Ants are social creatures, and it makes sense that they look out for one another. But the extent to which they do this and the medicinal sophistication they display surprised researchers.

If African Matabele ants (Megaponera analis) go on a termite hunt, that’s a pretty cruel business. They invade a termite colony, neutralize the soldiers, and then kill the workers – stealing the eggs and nymphs for food. But the termites can fight back and injure or even kill the ants. But the Matabele ants are not only excellent soldiers, they are also excellent doctors.
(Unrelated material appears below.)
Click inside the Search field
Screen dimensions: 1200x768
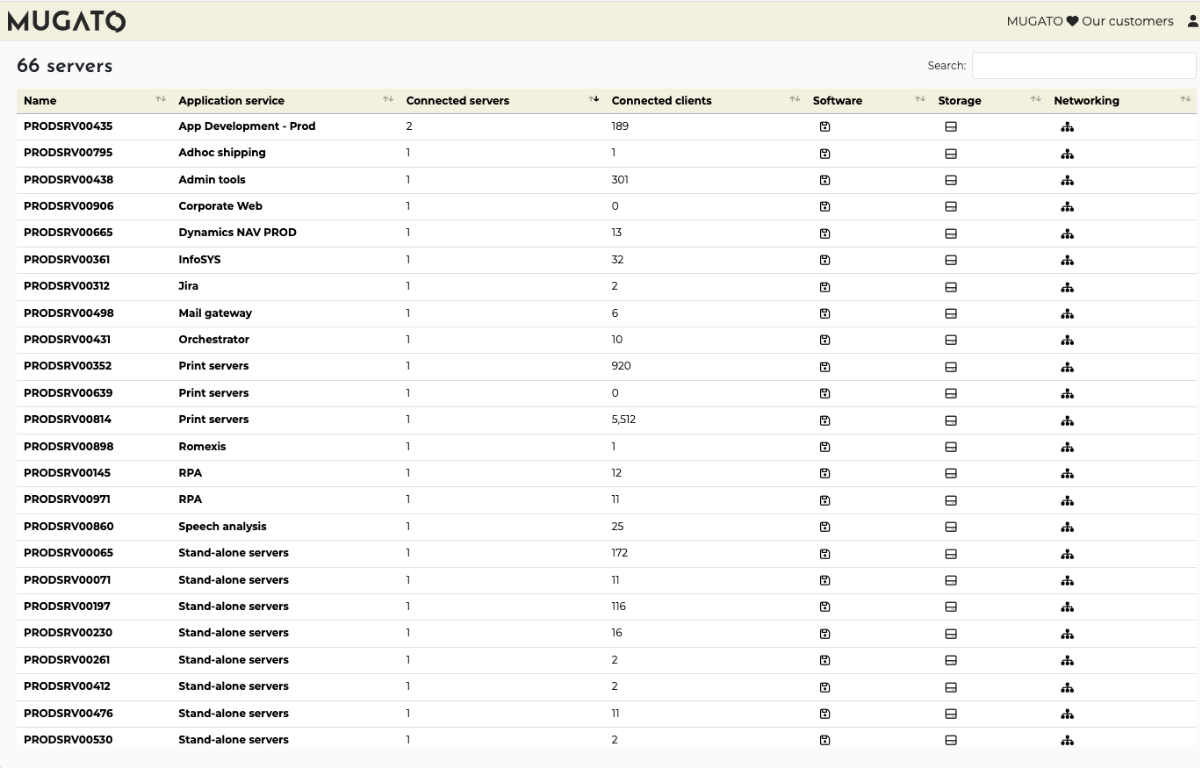(1083, 66)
Erik Frank, fresh from a postdoc program, has been on the trail of these insects since his master’s degree. Eventually he noticed that sometimes when an ant was injured, another ant would start licking the wound. He began to suspect that this was done to prevent infection and may even have used an antimicrobial. So he started following such interactions more closely.
He found that ants don’t really abandon their wounded. Instead, if an ant is wounded (and the wound is not too severe), the injured ant will remain calm and emit pheromones to inform its partners. But when an ant is badly wounded, it begins to move frantically. Essentially, the ant is signaling its situation for a diagnosis.
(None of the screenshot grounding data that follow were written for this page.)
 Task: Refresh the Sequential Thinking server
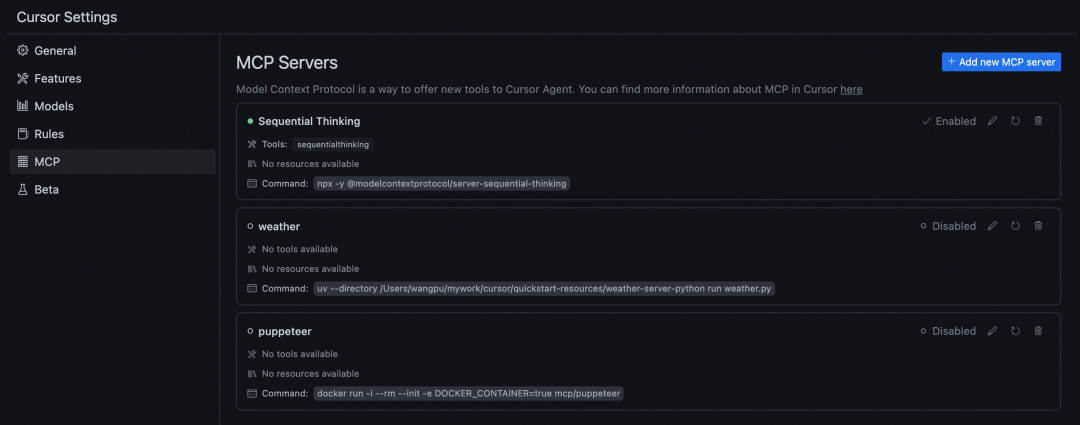[x=1015, y=121]
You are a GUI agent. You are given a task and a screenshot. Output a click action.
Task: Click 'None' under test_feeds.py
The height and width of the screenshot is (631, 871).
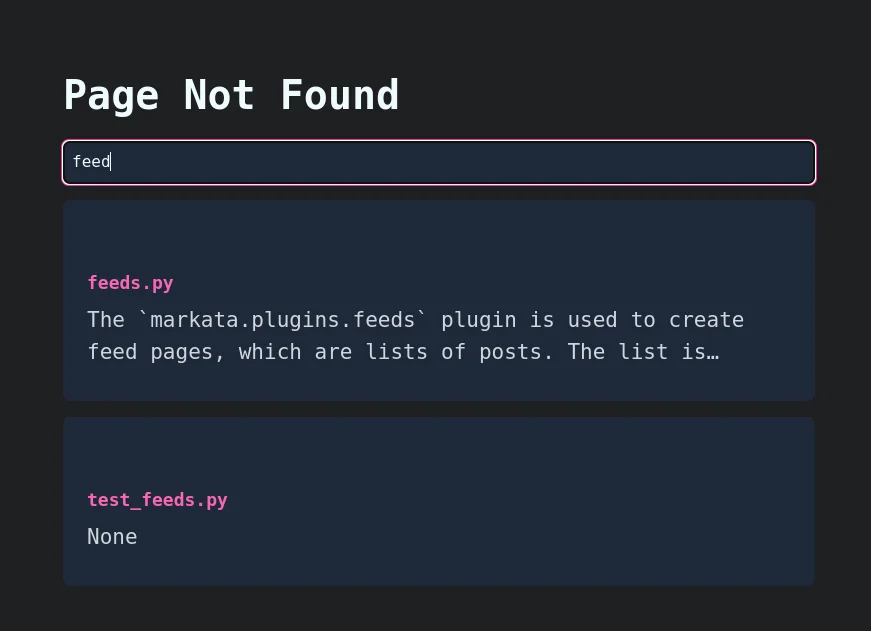click(x=112, y=537)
Better still, the injured ants are transported back to a nursery in the nest, where their infected wounds are treated.
“We are dealing here with a complex diagnostic system and a correspondingly adapted therapy,” explains Frank.
This process of diagnosis and subsequent treatment has never before been discovered in any non-human species. It is a complex process that involves diagnosing infections, deciding on a treatment, and then administering the treatment. The Matabele ants might not be the good guys in the story, but they’re certainly resourceful.
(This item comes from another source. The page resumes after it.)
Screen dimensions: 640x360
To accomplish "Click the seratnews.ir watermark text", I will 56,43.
“We found that injured ants communicate when a wound is infected,” explains the biologist. “We found over a hundred chemical components and 41 proteins in the applied substances. We can already demonstrate antimicrobial properties in about half of them,” he continues.

Apparently, the ants produce the disinfectants in a gland in their thorax. This spot allows the ants to take the wounded in their mouths and suck up the substance (either from themselves, with their legs, or even from the injured comrade) and apply it to the injury
Frank now wants to look at another species of ant, the Eciton driver ant, found in Central and South America, and see if it exhibits similar behavior. This species of ants has also been observed treating their wounded, but because their raids are so long (12-14 hours) they are treated on the spot.
Longer term, Frank also suspects that the diagnosis and treatment of animals that were once thought to be exclusively human behavior may be far more widespread than we think. He wants to study this in more insects, but the behavior could also occur in other groups of animals.
“Insects are particularly suitable for observation and experimentation,” says Frank, “but such behavior could in principle be studied in all sociable animal species. For example, it has already been observed in chimpanzee mothers that they catch insects from the air, chew them up and then apply the saliva to their offspring’s wounds. It is not yet known whether the monkeys are after certain insects. However, it cannot be ruled out that they make use of the very substances that ants produce, for example, to treat wounds.”